Probir Da had to reinvent his approach to control the dwindling number of participants. Isolation and characterization, a process developed by him came to the rescue. The process involved creating aesthetic body postures and combining it with facial expression to give the posture a character. This approach effectively brought the participants back on track and the lack of enthusiasm dissipated and in its stead, they looked more determined and interested. The process was repeated for the next few days and gradually from an individual act it got transformed into a group act. The participants ultimately came up with a formation, at the core of which, the idea of ‘hunger for desire’ was made to lodge. Even though it appeared a little administered, yet as the days passed, one felt that the idea was cutting a deeper mark in their minds. In fact when it ended at the end of the sixth day, there was a feeling that a longer and deeper process came to an abrupt end—an end that was cumulative, but at the same time checkered.
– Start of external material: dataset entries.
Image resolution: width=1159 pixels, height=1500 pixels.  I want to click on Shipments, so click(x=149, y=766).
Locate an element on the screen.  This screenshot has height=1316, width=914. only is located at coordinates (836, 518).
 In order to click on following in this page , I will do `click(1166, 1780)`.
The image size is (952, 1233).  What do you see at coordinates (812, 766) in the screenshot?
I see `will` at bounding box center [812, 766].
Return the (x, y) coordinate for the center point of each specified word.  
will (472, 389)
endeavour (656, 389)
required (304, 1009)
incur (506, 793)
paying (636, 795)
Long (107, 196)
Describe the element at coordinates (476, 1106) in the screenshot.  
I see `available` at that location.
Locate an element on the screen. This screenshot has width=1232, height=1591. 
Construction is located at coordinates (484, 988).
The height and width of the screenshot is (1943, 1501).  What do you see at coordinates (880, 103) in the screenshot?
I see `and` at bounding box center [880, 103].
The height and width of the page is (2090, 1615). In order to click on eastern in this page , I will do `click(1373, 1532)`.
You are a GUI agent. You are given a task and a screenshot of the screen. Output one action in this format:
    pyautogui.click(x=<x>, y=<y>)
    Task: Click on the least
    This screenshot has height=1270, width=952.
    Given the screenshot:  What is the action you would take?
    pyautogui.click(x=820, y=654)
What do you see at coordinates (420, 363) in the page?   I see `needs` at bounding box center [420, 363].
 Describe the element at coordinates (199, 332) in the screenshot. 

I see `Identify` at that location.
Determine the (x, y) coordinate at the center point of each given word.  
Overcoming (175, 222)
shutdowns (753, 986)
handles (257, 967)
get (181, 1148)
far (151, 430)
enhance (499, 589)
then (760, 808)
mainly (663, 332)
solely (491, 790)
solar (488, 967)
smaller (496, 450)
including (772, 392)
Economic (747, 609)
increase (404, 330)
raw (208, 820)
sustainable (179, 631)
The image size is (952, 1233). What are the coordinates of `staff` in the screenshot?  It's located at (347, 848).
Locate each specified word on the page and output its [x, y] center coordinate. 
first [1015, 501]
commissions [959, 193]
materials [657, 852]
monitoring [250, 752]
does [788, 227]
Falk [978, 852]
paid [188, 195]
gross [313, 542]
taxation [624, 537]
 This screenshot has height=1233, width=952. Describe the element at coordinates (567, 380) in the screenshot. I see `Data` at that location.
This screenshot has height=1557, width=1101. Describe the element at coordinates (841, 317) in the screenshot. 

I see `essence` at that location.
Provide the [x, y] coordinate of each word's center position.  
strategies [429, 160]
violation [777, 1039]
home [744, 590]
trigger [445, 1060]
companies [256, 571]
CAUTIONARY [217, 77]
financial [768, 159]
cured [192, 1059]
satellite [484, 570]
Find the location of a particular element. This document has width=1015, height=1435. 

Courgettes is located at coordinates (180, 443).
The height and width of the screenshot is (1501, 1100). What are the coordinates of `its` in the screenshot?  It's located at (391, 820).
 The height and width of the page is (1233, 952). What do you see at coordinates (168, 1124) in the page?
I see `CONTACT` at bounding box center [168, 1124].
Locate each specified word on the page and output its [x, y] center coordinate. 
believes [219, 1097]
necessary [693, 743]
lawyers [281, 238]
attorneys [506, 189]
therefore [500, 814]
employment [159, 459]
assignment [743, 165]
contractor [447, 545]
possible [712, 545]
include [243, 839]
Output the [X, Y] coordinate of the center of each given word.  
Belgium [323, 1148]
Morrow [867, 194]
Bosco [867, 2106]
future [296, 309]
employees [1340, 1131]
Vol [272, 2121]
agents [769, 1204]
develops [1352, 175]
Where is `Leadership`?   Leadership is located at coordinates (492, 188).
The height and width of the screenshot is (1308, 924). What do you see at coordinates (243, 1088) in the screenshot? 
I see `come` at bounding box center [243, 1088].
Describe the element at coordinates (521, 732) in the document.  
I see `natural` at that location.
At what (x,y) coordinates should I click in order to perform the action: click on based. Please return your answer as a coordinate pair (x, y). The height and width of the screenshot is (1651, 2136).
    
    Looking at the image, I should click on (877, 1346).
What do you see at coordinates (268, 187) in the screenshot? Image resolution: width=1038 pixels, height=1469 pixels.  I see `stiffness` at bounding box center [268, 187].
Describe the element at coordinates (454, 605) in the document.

But does this mean that the intervention was not successful?
Not really, some participants found that they were rediscovering their selves through art and theatre, others learnt that fun that had taken a back seat in the commerce of life—school, tuitions etc.
And friendship and bond between the two diverse groups, what about it?
Yes, one did witness moments of camaraderie and slipping away of it as well—but isn’t that what happens to every one. We slide in an out of relationships, but at the end of each moment of intimacy, we learn a little more about caring and being with another— looking beyond the private ken, wearing a different lens. Sometimes even wearing a glass, to see things for the first time, clearly and sharply.